By Oscar Wolfe
When you think of charity you probably think of giving money, food, or volunteering. My dad’s cousin, Brett Crystal, does it a little differently. Blood. I don’t mean he donates annually or something. He donates as much as he possibly can. He’s shooting for the world record. He is currently at 201 donations. Brett also works for the Red Cross in Nashville, Tenn. as a blood services account manager, which means he helps to set up blood drives. I decided to ask him a few questions because I think he’s pretty great, and I bet you will too.
When did you start donating blood and why?
I didn’t think I could donate because I have diabetes. We had a blood drive in my high school, and I was told I couldn’t donate. So I got involved in a lot of fundraising for diabetes and cancer. I felt a lot of pride in raising awareness for those diseases. When I was 19, the Red Cross set up a table next to where I was doing fundraising. I went over asking for money, and found out I was able to donate blood! I set my appointment for the very next day and fell in love with it. You don’t have to ask for money, it takes less than an hour and unlike fundraising, where it usually takes a while for your dollar to reach someone, your blood goes directly to someone in need. I decided to make it a lifelong goal to break the world record.

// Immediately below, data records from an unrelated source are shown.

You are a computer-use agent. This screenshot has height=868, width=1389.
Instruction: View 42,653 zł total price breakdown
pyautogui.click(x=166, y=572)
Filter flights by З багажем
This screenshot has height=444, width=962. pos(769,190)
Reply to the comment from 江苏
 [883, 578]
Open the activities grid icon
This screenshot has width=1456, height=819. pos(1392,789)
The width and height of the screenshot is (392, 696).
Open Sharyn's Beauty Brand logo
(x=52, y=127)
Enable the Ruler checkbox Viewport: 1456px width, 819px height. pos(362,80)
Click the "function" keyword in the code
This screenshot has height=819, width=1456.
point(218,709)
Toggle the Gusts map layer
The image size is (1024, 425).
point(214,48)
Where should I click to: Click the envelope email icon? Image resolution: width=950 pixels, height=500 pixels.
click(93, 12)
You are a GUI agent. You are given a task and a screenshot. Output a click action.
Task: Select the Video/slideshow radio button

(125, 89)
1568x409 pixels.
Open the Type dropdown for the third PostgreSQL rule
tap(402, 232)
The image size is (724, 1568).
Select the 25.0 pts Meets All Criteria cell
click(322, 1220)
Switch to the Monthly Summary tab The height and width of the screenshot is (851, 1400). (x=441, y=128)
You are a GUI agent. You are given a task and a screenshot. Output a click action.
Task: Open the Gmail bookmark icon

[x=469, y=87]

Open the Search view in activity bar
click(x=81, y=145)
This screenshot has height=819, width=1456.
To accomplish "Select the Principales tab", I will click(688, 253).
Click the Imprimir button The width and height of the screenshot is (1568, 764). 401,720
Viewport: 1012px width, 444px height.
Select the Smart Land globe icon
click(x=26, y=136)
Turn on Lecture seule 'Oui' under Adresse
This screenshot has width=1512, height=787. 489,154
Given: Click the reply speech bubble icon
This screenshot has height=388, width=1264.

So what is the world record?
The highest number I’ve seen so far is 1,200. You can donate blood as often as once every eight weeks, or six times per year. But you can donate platelets and plasma up to 24 time per year, so I’ve started doing that to catch up. I figure it will take me about 50 more years of donating to reach the world record. So I have to stay healthy for a long time and keep donating regularly!
Do you know if you have competition for world record?
There are a lot of donors with high numbers. In the Tennessee area, I recently became highest donor among Red Cross employees, but that’s only because the person who previously had the highest record retired! He had somewhere around 540 donations.
What’s your blood type?
AB Positive—it’s one of the rare blood types, which is kind of disappointing. For red blood, I’m only able to help people with the same blood type. But the other parts of my blood—the platelets and plasma—can go to everyone.
Hey, my dad just showed me his Red Cross card—he also has AB positive!
Awesome! We can support each other.
How old do you have to be to donate blood?
Seventeen. But many states will allow you to donate at 15 with parental consent.
Do you ever get scared?
I used to be really scared of big needles, but you get used to it. Even as much as I’ve done it, I actually don’t watch. Last time I looked, I got a little light headed!
What is your favorite snack after a blood donation?
Chocolate chip cookies. That’s definitely one of my favorite parts.
When did you decide to make blood donations a job?
I wanted to get involved in the Red Cross for long time because I was donating so often. I applied for several things, but I didn’t really know what I could do for them. They eventually called me for a position to draw blood. I went through all the training and did that for about a year. Then got into the position I’m in now. Instead of drawing blood, I get to talk about it. And that’s where my passion is. I get to hopefully get people as excited about donating blood as I am.
I’d much rather talk about the blood than draw it! Why is it so important to donate blood?
Unlike all other types of medication, there is no replacement for blood. We can’t manufacture it. It only comes from people who donate blood. The blood supply is kind of like the supply of milk in the grocery store—it expires very quickly, and constantly needs to be replenished. After drawing, it takes 2 days for testing and processing. You don’t know who you’re helping, but someone is waiting for your blood to be there in their time of need. It’s a very powerful thing you can do for other people.
What advice do you have for someone who wants to donate blood, or just do something great?
For people interested in idea of blood donations, you don’t have to even donate to make a difference. I work with people who host blood drives that bring in as much blood in a day as I’ve been able to donate in 15 years. On a smaller scale, you could sit with someone who is anxious about donating blood. Keep them company and keep their mind off the process.
If there’s something that really strikes a chord with you and you can find a way to give back by doing that, it’s extremely powerful. I fell in love with donating blood and I’ve been able to turn that into a career. It’s a great thing to do what you love and share that with other people.